[Bug]: "embedding_model": "bge-m3@OpenAI-API-Compatible" is not support with dataset creation .
Self Checks
- [x] I have searched for existing issues search for existing issues, including closed ones.
- [x] I confirm that I am using English to submit this report (Language Policy).
- [x] Non-english title submitions will be closed directly ( 非英文标题的提交将会被直接关闭 ) (Language Policy).
- [x] Please do not modify this template :) and fill in all the required fields.
RAGFlow workspace code commit ID
6ca1aef
RAGFlow image version
V0.19
Other environment information
Actual behavior
via api for create a dataset with the parmenter: "embedding_model": "bge-m3@OpenAI-API-Compatible", it will return : { "code": 101, "message": "Unsupported model: bge-reranker-v2-m3@GPUStack" }
but it is normal when we use other @factorys., such as "embedding_model": "bge-m3@Jina"
Expected behavior
No response
Steps to reproduce
curl --location --request POST 'http://172.16.180.217/api/v1/datasets' \
--header 'Authorization: Bearer ragflow-IzMjZmMDJlNDVlZDExZjBhNGEyMDI0Mm' \
--header 'Content-Type: application/json' \
--data-raw '{
"name": "test_KB_Doc1111",
"embedding_model": "bge-m3@Jina",
"chunk_method": "naive",
"parser_config": {
"chunk_token_num": 128,
"delimiter": "\\n",
"layout_recognize": "DeepDOC",
"html4excel": false,
"raptor": {"use_raptor": false},
"graphrag": {"use_graphrag": false}
},
"permission": "team",
"pagerank": 0
}'
{
"code": 101,
"message": "Unsupported model: <bge-reranker-v2-m3@GPUStack>"
}
Additional information
No response
Hi @tangwenhuatommy! I'm Dosu and I’m helping the ragflow team.

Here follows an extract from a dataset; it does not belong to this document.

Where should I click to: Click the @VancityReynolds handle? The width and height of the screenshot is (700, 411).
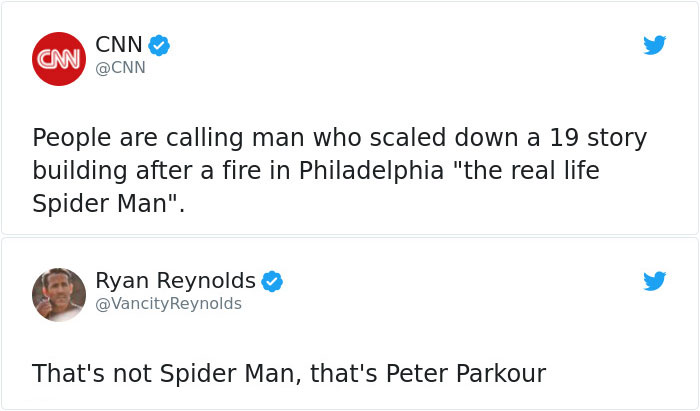168,304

The model identifier "bge-m3@OpenAI-API-Compatible" isn't supported for dataset creation in your RAGFlow setup because it's not registered as a valid embedding model in the configuration files or backend service. RAGFlow does not natively expose BGE models like bge-m3 or bge-reranker-v2-m3 as services, which is why you see the "Unsupported model" error. This is a known limitation—only certain models and providers are supported out of the box, and the configuration file does not list "bge-m3@OpenAI-API-Compatible" as a valid option (source, config reference).
If you want to use a custom embedding model, you need to add it to conf/llm_factories.json with the correct format and ensure the backend can recognize and interact with it. The model's API must match RAGFlow's expectations, or you'll need to write an adapter service (setup details, backend logic).

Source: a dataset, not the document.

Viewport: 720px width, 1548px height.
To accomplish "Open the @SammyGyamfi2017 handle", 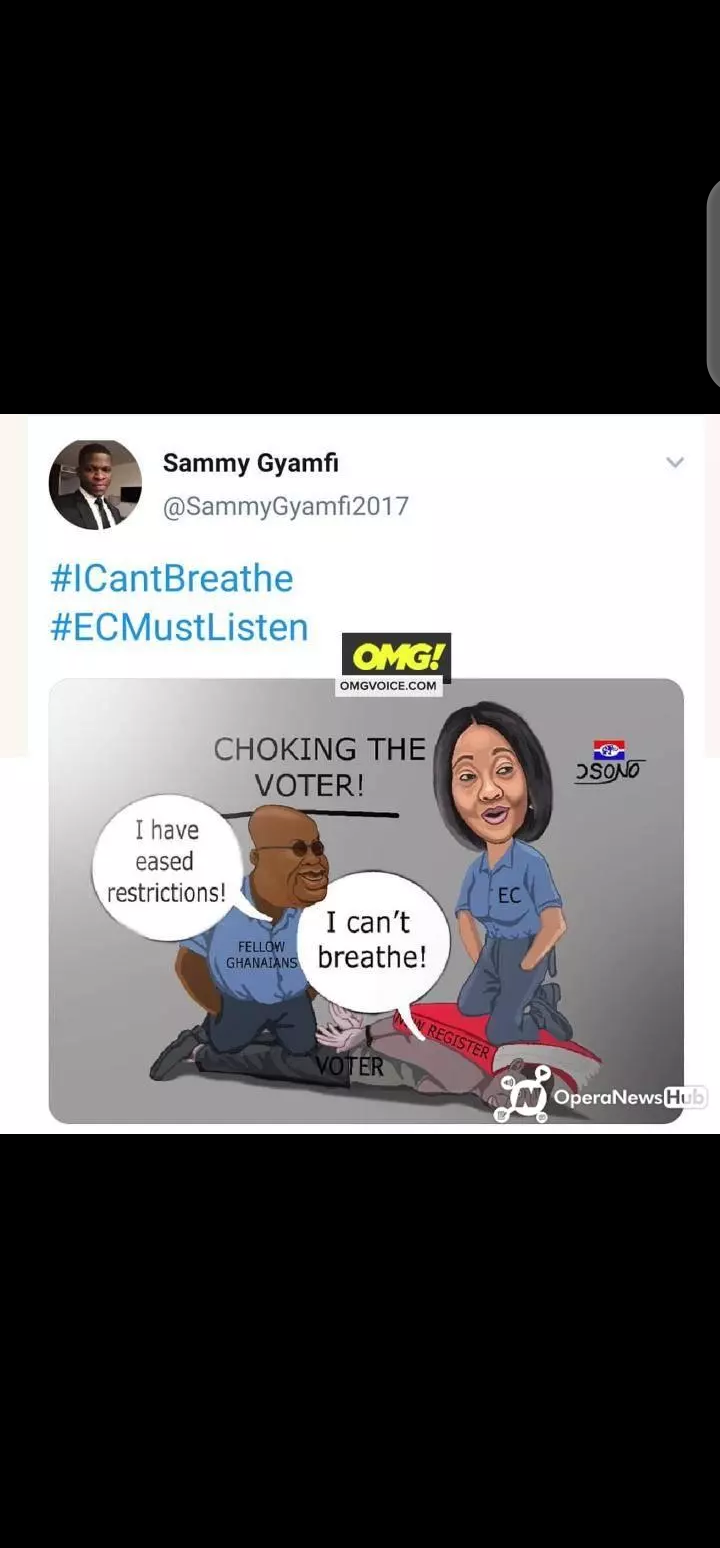I will pyautogui.click(x=286, y=506).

As a workaround, you can use alternatives like Ollama or XInference to serve the embedding models, or deploy a "slim" version of the RAGFlow docker image that doesn't include built-in embedding and rerank models (details).

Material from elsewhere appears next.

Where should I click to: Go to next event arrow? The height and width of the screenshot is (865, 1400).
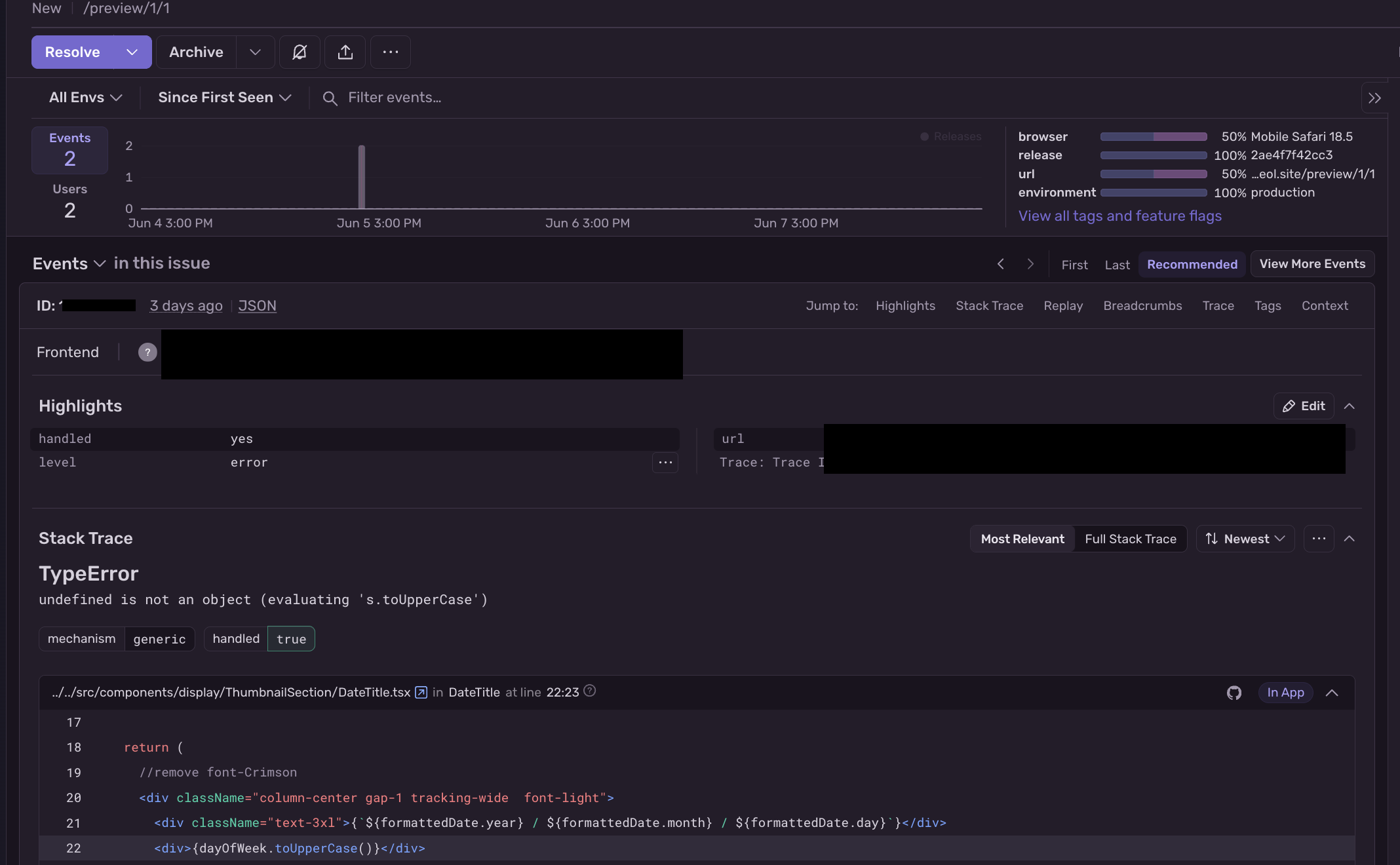click(1030, 264)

If "bge-m3@Jina" works, it's because that provider is registered and supported in your configuration. For BGE models, using a supported provider like "Jina" or "VLLM" (e.g., "bge-m3@VLLM") is the recommended approach (example).
To reply, just mention @dosu.
How did I do? Good | Irrelevant | Incorrect | Verbose | Hallucination | Report 🐛 | Other
We sincerely apologize that this issue was introduced in #7451 and has now been fixed in #8069.
Currently, only version v0.19.0 is affected. You have two options to resolve this:
- Manually modify the corresponding code in docker and restart your Docker container
- Use the nightly Docker image instead
@asiroliu Is it recommended to use the nightly Docker image for production environments?
For production environments, we recommend directly modifying the code instead of using the nightly build, as it hasn't undergone comprehensive testing.
- modify code
$ docker exec -it ragflow-server bash
$ vi api/utils/api_utils.py
- refer to #8069:
- exit the Docker environment
- restart docker
ragflow-server
$ docker restart ragflow-server
I tried to modify the code as above, but specifying the custom model still gave an error
Please verify:
- Whether the container has been restarted after code modifications
- Whether this llm has been added via the '/user-setting/model' page
1.The container has been restarted after the code was modified
2.The model has been added
Excuse me, one more question. After setting the default embedding model, the default model will be used if you don't specify embedding. Using the front-end page to create the database looks like this, but using Python's API why the default model is BAAI/bge-large-zh-v1.5@BAAI
@Jialiang123 The current implementation seems somewhat unusual. Would you mind opening an issue to track this and assign it to me? I'll fix this later - when no embedding model is specified, we should use the tenant's default embedding model.